- [SUPPLIED MATERIAL]:

──────────────────────────────

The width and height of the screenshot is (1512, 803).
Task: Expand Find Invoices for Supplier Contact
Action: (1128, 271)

──────────────────────────────

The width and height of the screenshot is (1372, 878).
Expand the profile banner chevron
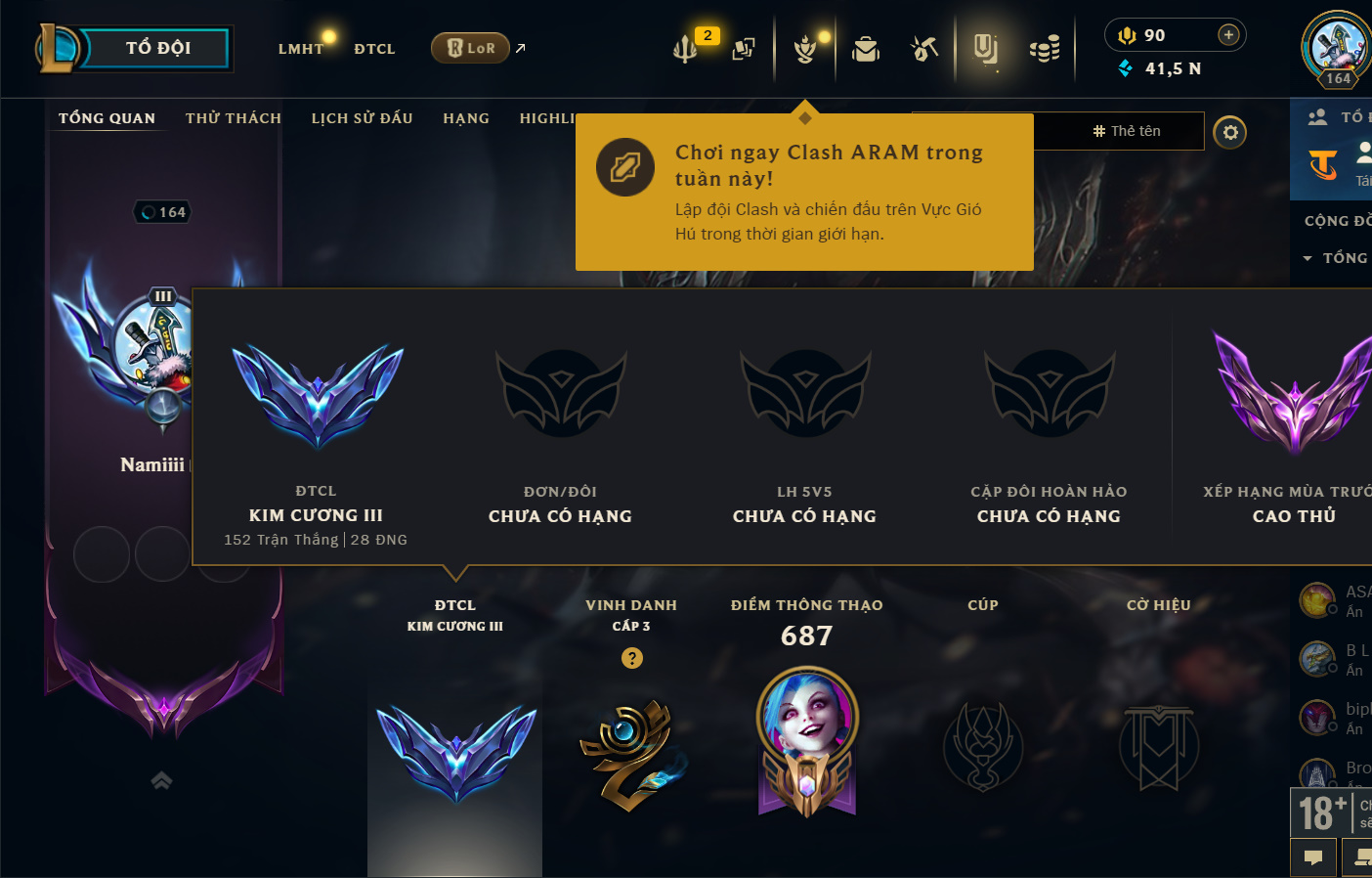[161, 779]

──────────────────────────────

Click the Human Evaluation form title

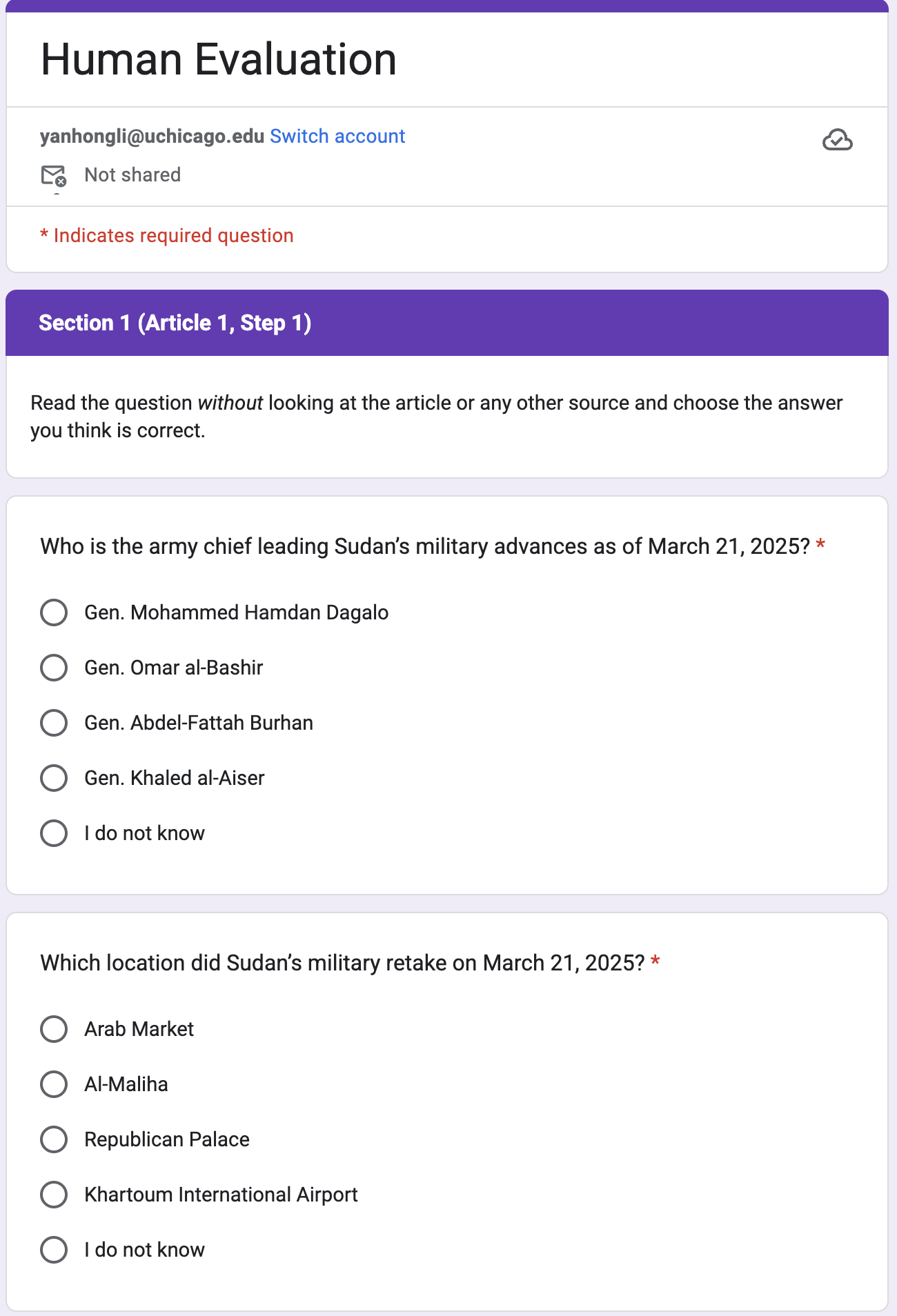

──────────────────────────────

- [WRITTEN INSTRUCTION]: Repeat the material verbatim, from the line containing "The width and height of the screenshot is (1512, 803)." through the line containing "Action: (1128, 271)".

- [WORKED ANSWER]:
The width and height of the screenshot is (1512, 803).
Task: Expand Find Invoices for Supplier Contact
Action: (1128, 271)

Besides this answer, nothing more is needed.